Provided information.

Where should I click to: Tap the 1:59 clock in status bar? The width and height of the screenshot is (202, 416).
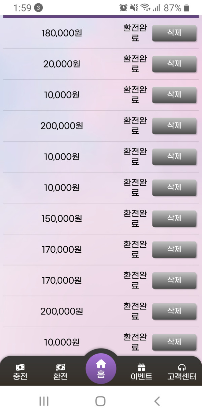pos(22,8)
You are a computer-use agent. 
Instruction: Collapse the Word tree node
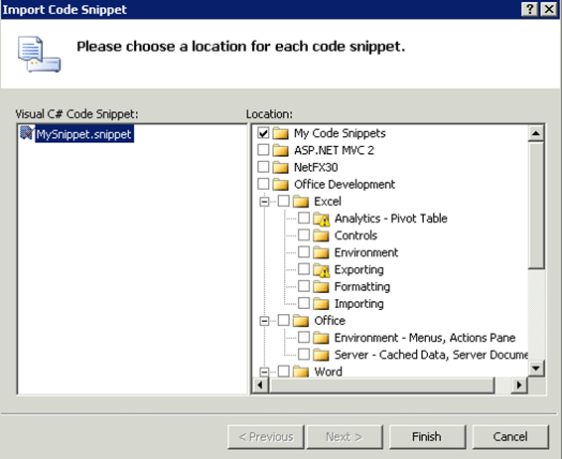click(264, 372)
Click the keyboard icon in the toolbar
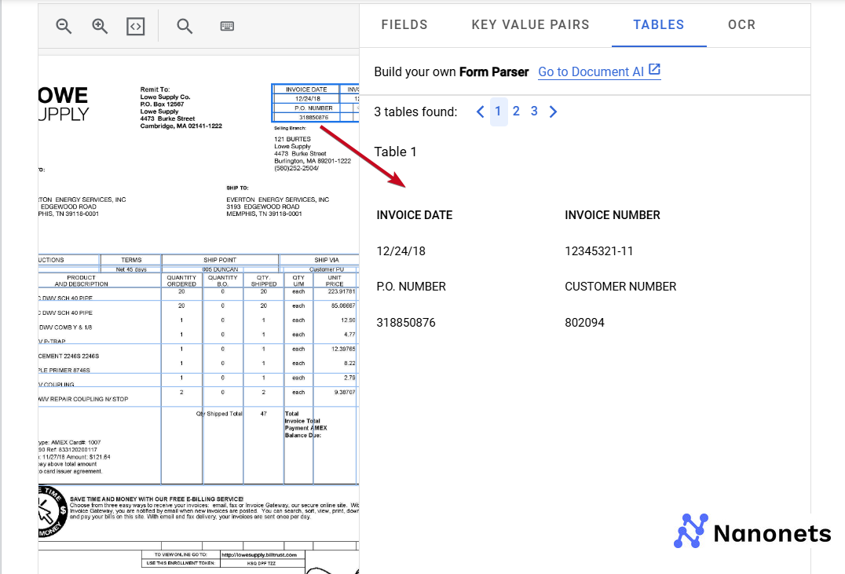This screenshot has height=574, width=845. (x=227, y=25)
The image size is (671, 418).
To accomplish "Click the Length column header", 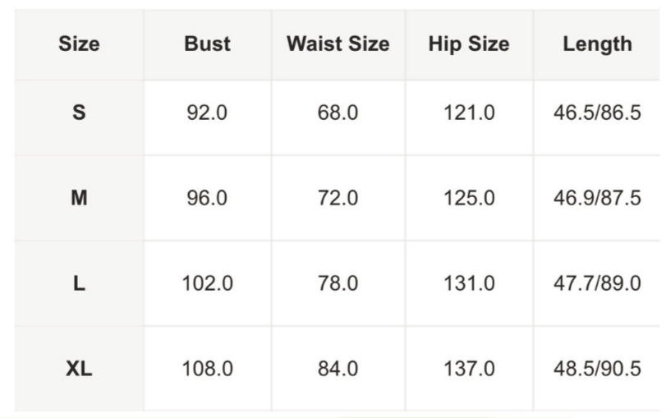I will coord(597,44).
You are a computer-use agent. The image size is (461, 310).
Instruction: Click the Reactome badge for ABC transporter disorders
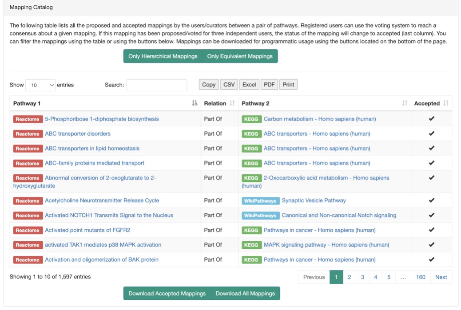click(x=28, y=134)
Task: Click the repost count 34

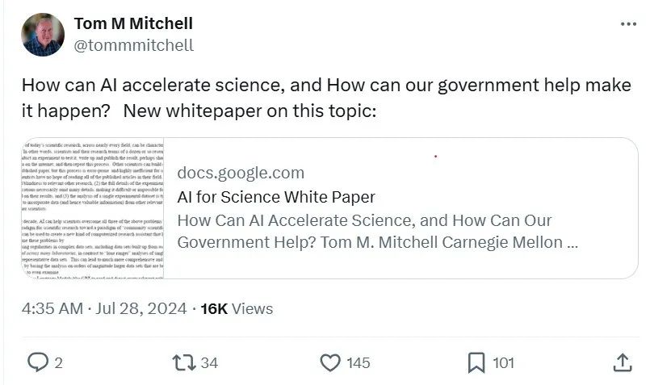Action: [209, 363]
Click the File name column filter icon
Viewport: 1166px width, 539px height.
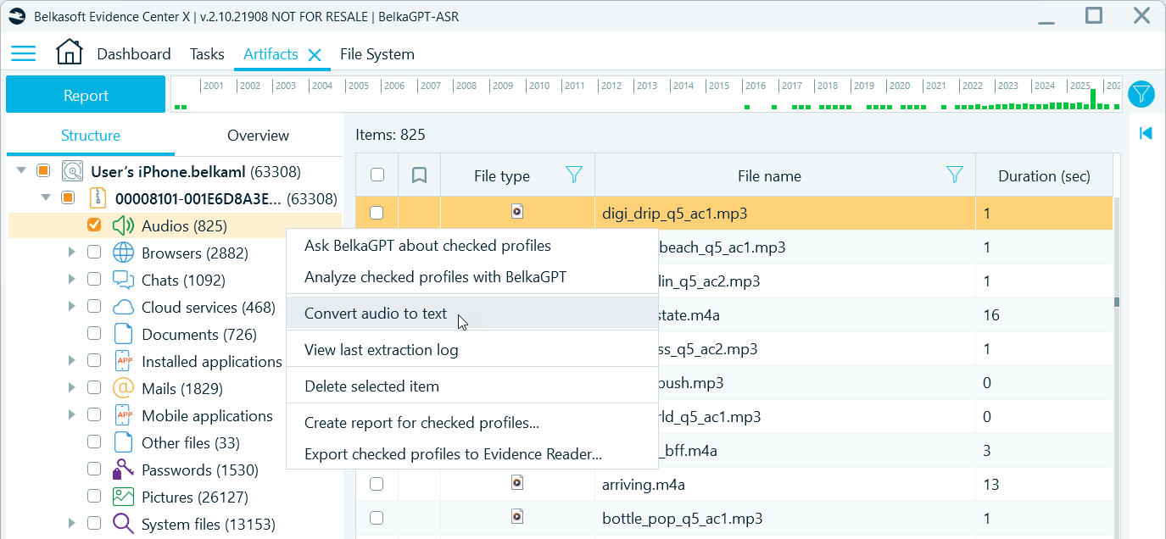955,175
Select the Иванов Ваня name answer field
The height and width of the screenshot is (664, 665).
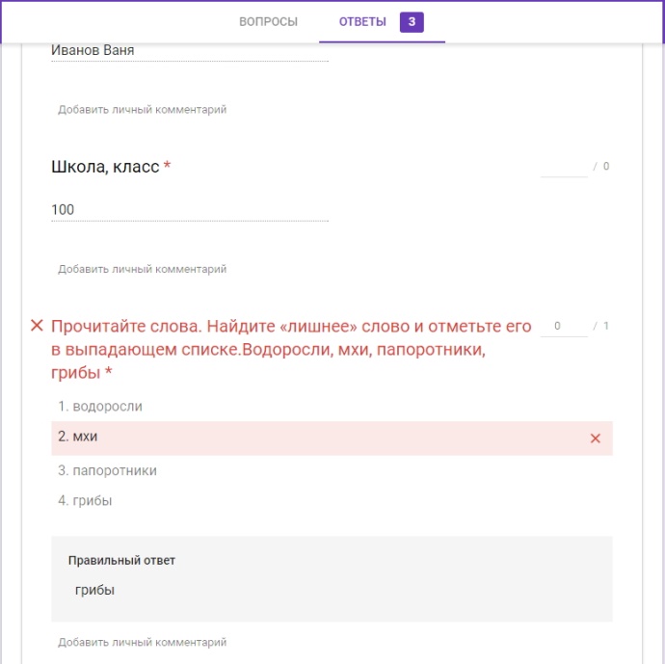190,51
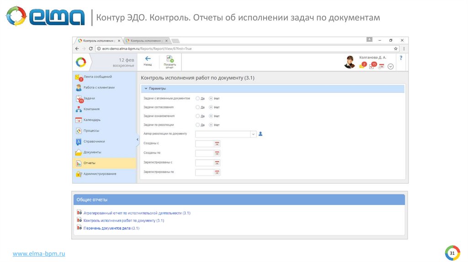Click the Созданы по date input field
Image resolution: width=468 pixels, height=262 pixels.
click(x=204, y=153)
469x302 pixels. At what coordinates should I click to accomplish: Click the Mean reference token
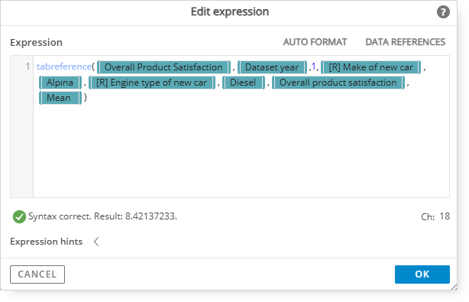[x=60, y=98]
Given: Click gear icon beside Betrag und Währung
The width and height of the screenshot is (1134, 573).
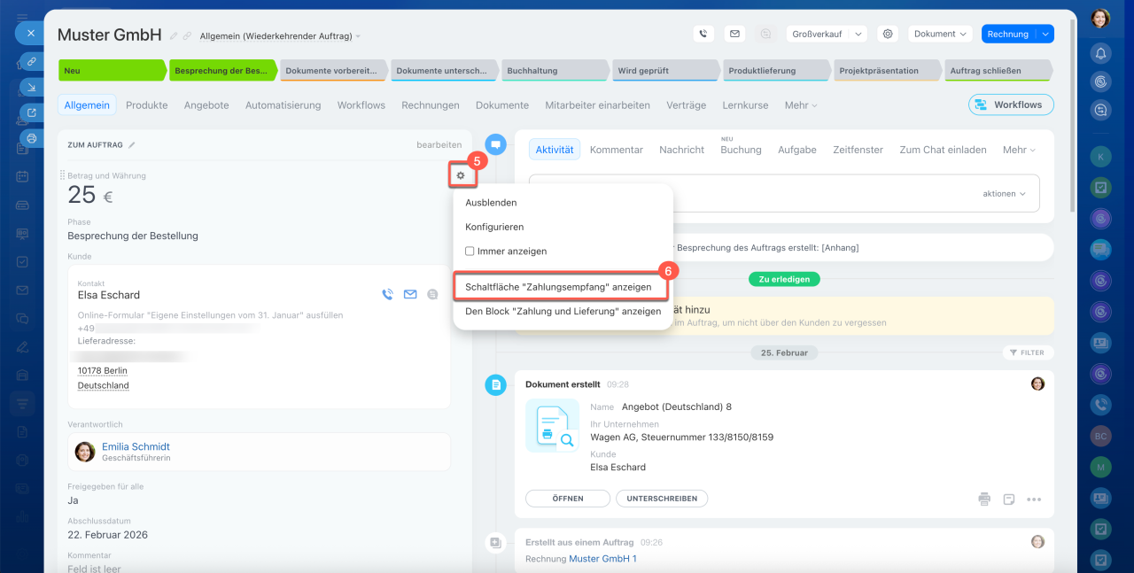Looking at the screenshot, I should tap(461, 176).
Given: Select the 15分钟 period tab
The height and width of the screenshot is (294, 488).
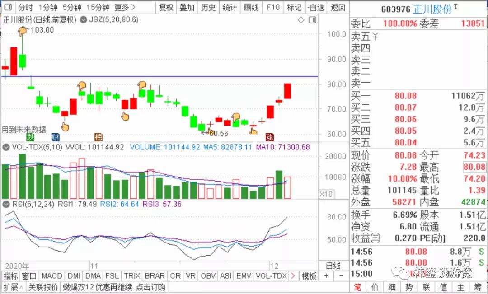Looking at the screenshot, I should [98, 7].
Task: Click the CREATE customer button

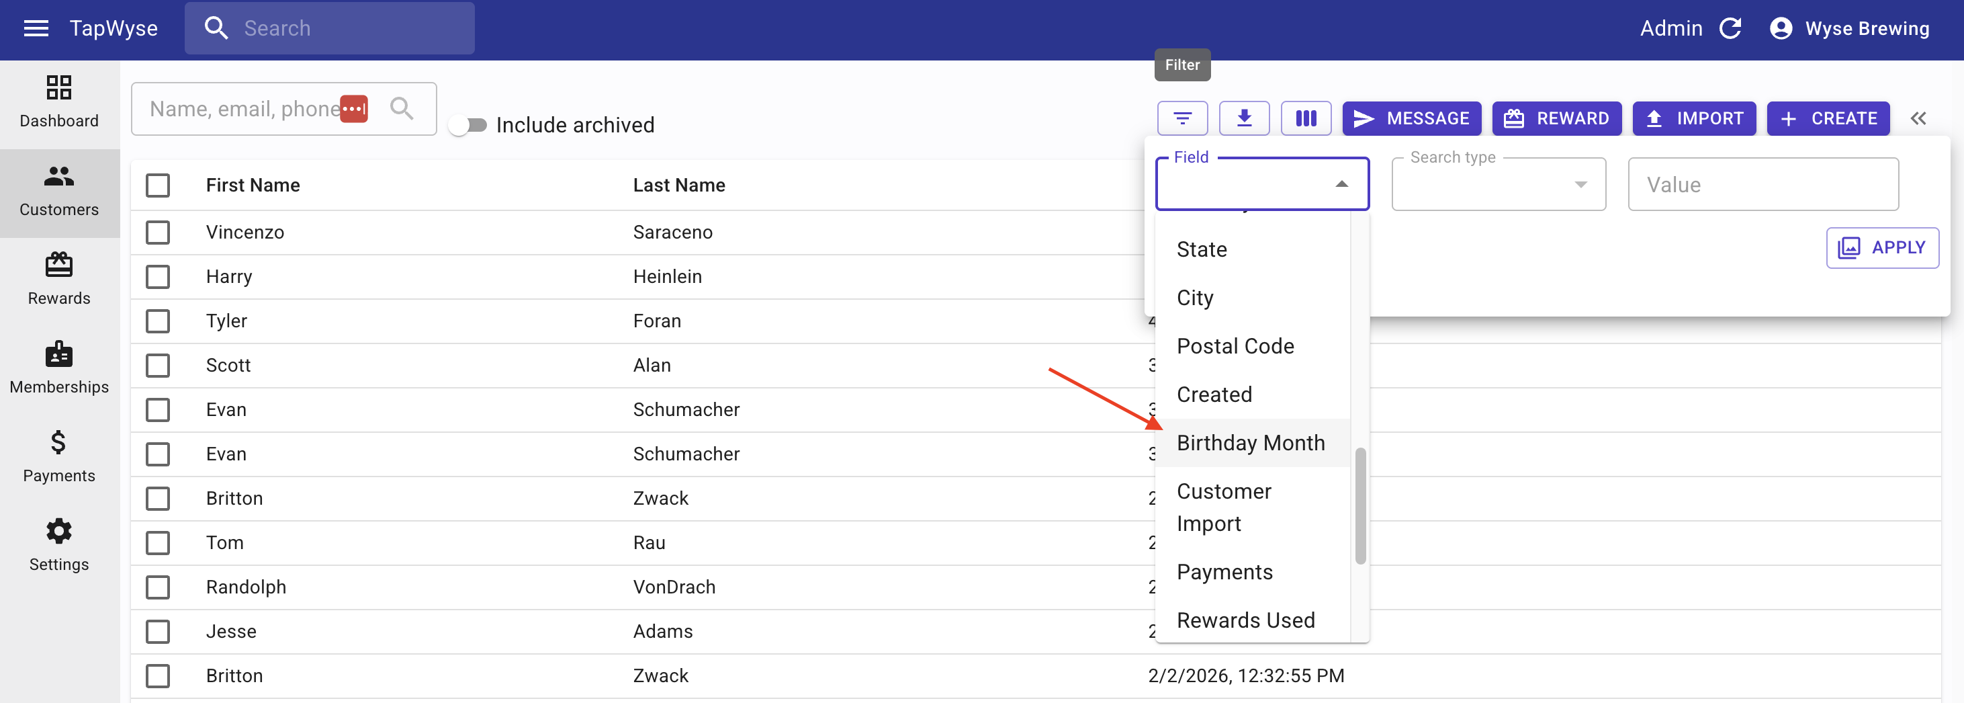Action: click(1828, 118)
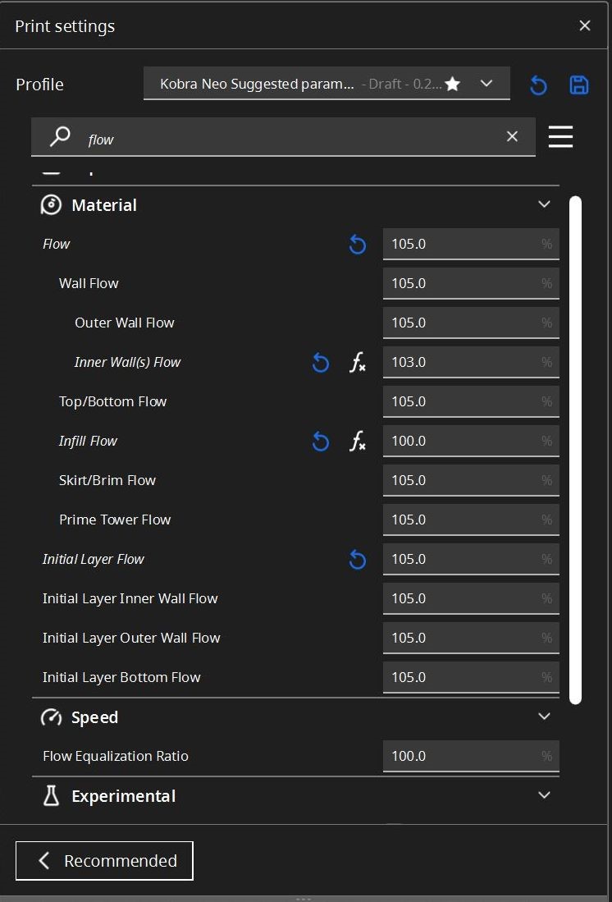Image resolution: width=612 pixels, height=902 pixels.
Task: Open the settings visibility hamburger menu
Action: click(560, 137)
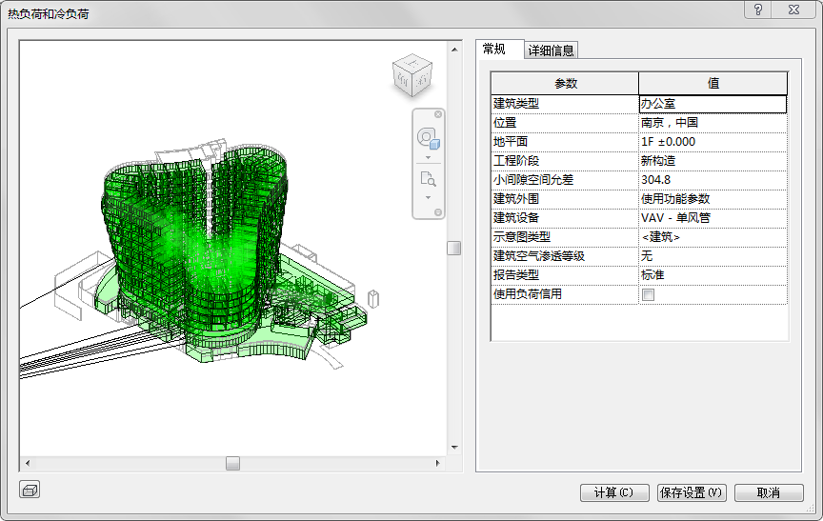Viewport: 823px width, 521px height.
Task: Open navigation bar customize menu at bottom
Action: [438, 212]
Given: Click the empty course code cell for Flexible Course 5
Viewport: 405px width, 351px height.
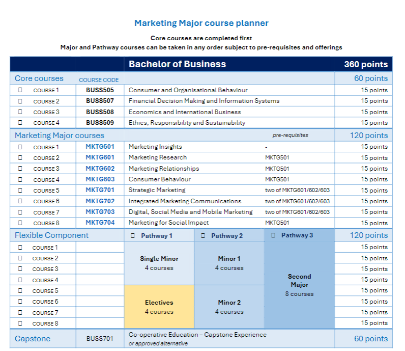Looking at the screenshot, I should [x=100, y=291].
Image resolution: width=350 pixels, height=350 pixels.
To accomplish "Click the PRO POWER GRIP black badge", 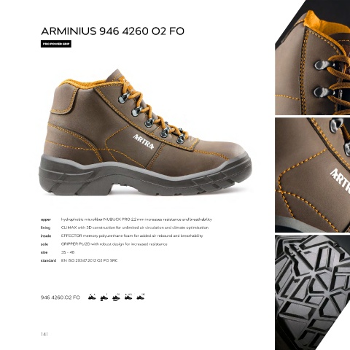I will [x=56, y=44].
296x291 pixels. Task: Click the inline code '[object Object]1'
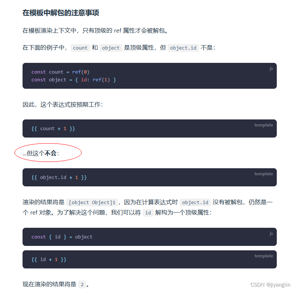coord(92,202)
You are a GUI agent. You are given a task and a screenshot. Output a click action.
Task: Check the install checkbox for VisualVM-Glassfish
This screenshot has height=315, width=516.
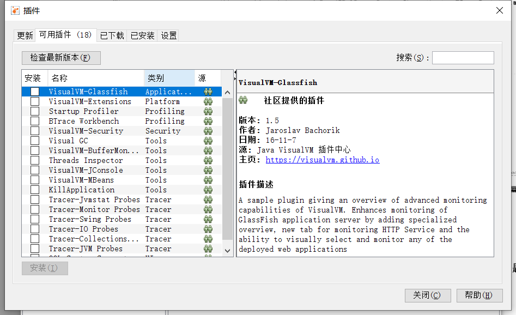pyautogui.click(x=34, y=91)
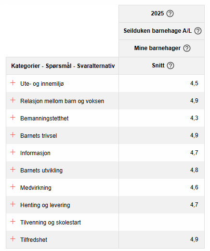The width and height of the screenshot is (210, 251).
Task: Open help icon next to Mine barnehager
Action: [x=187, y=48]
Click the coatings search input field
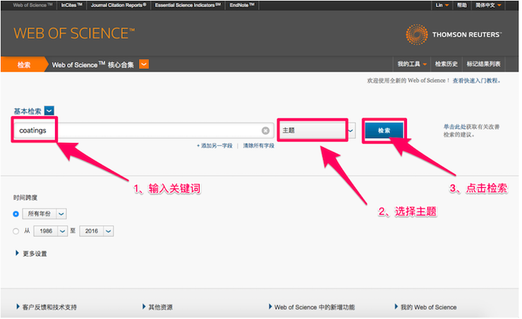The width and height of the screenshot is (522, 319). point(141,131)
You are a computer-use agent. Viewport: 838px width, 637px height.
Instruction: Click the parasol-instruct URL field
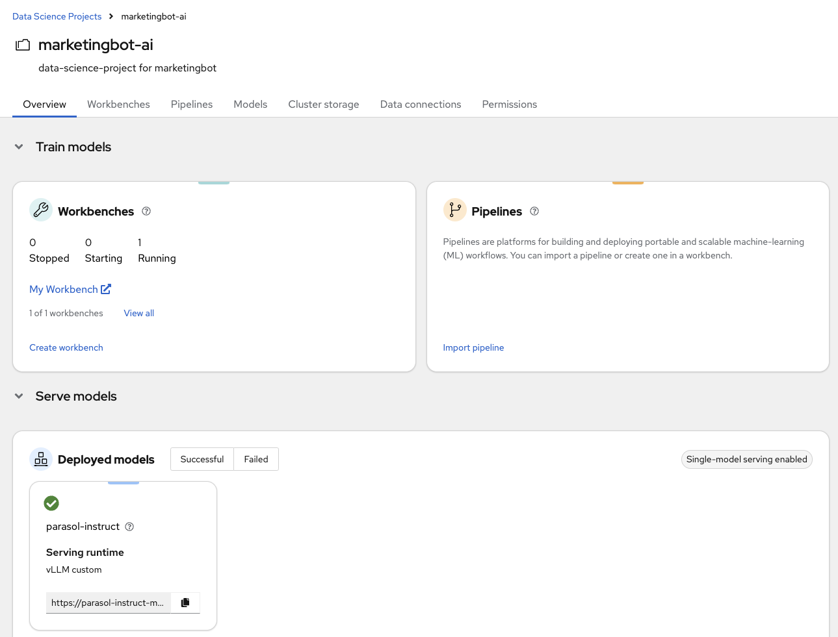[108, 603]
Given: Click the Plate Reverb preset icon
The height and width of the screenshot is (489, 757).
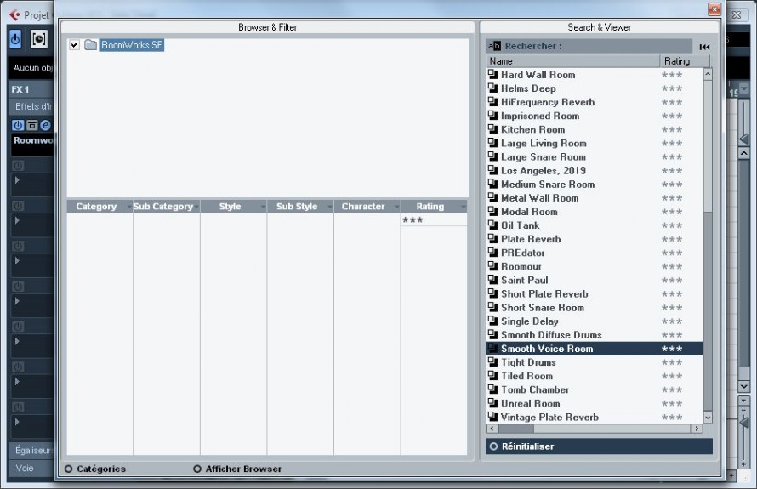Looking at the screenshot, I should 492,239.
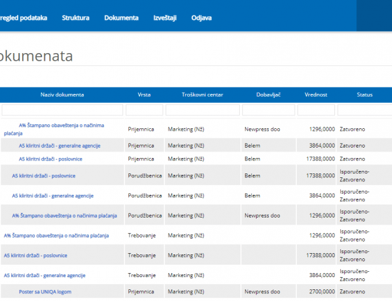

Task instructions. Show each line of the material that includes the string "agent" by copying it.

Completed exercise.
You are a computer-use agent. 
You are a computer-use agent. The image size is (461, 310).
You are a GUI agent. You are given a task and a screenshot. Output a click action.
You are a computer-use agent. Viewport: 838px width, 637px height.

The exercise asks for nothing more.